Editorial / Kommentar Ausgabe 181

von der Redaktion

Magazin »der rechte rand« Ausgabe 181 - November / Dezember 2019

Liebe Leser*innen,
eine verschlossene Holztür verhinderte in Halle an der Saale am 9. Oktober dieses Jahres, dass Stephan Balliet in der Synagoge einen Massenmord in der jüdischen Gemeinde verübte. Am Jom Kippur, dem höchsten jüdischen Feiertag wollte er möglichst viele Menschen in dem Gotteshaus ermorden. Ort und Datum hatte er bewusst gewählt, den Anschlag live gestreamt, bei dem er eine Frau auf der Straße und einen Mann in einem Dönerimbiss erschießt. Bis heute ist weder vom Landesinnenminister noch der Polizeileitung nachvollziehbar erklärt worden, warum an diesem Feiertag keine Sicherheitskräfte vor Ort waren. Die gestiegene Bedrohung durch den weiter erstarkenden Antisemitismus wurde in Sachsen-Anhalt ignoriert. Wären Polizeikräfte zum Schutz der Gemeinde an jenen Tag abgestellt gewesen, hätte sie möglicherweise die Morde verhindern könnten.

Die Reaktionen der offiziellen Politik spiegeln das ganze Ausmaß der falschen Lageeinschätzung wider. Bundespräsident Frank-Walter Steinmeier (SPD) sagte, dass solch ein Angriff in Deutschland nicht vorstellbar gewesen wäre, und Bundesverteidigungsministerin Annegret Kramp-Karrenbauer (CDU) meinte, ein solcher Angriff sei »ein Alarmzeichen«. »Unvorstellbar« und »Alarmzeichen«?
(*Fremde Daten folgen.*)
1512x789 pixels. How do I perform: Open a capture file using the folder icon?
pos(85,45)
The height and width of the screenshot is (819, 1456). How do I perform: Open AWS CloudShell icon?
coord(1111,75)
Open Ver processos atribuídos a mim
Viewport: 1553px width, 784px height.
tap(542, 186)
Wer 2019 so denkt, glaubt auch die ausgemachten Feind*innen der extrem rechten Szene nicht schützen zu müssen. Hier scheinen all die Opfer rechter Gewalt und die Ermordeten des NSU nicht wahrgenommen worden zu sein. Selbst die Ermordung des Kasseler Regierungspräsidenten Walter Lübcke (CDU) am 2. Juni 2019 scheint vergessen – oder wird ausgeblendet. Denn eines möchten die Bundesregierung und das Bundesamt für Verfassungsschutz nicht, dass von rechtem Terror gesprochen wird, der jederzeit morden könnte.


Dieser Terror ist längst international inspiriert und virtuell agil. Die Drohungen der sogenannten »Atomwaffen Division« sind der offene Aufruf, weltweit Morde zu begehen. Erst Anfang November versuchte ein mutmaßliches Mitglied des Netzwerkes aus Amerika nach Deutschland einzureisen.


Das Attentat von Halle hatte das Massaker von Christchurch und den Angriff von El Paso als Vorbild. Alleine bei diesen Anschlägen starben durch extrem rechte Täter 73 Menschen. Diese Szene hat ihre Feinde – ob Migrant*innen, Muslime, Jüd*innen oder antifaschistisch Engagierte, Politiker*innen und Aktive aus der Umweltbewegung – im Visier.


Befeuert werden diese Taten durch die Ideologie des »Großen Austauschs«. Unablässig wiederholen AfD, Pegida und Co ihre Anfeindungen mit ihren wenig verklausulierten Gewaltphantasien. Die neue Hassfigur Nummer Eins ist Greta Thunberg als »Botschafterin« von »Fridays for Future«. Der AfD-Bundestagsabgeordnete Marc Jongen beschimpfte sie als »krankes Kind« und in Facebook-Kommentaren wird ihr der Tod gewünscht. Und Neonazi-Onlineshops bieten rechte Propagandautensilien mit »FCK Greta« an. Was vor drei Jahren bei Angriffen von Hooligans auf Proteste von »Ende Gelände« im Lausitzer Braunkohlerevier zu erahnen war, manifestiert sich nun: Die Klimabewegung ist zum nächsten großen Feindbild der gesamten Rechten geworden.

Fanden sich bisher vor allem antifaschistische Aktivist*innen und Parlamentarier*innen auf Feindeslisten wieder oder erhielten Emails mit Absendern wie »NSU 2.0« und »Staatsstreichorchester«, berichten mittlerweile auch Klimaforscher*innen von entsprechenden Nachrichten.
Wer 2019/20 noch denkt, ich bin ja nicht betroffen, ich muss nichts sagen, sollte sich nicht wundern, dass niemand mehr etwas sagen kann, wenn man selbst zum Ziel wird.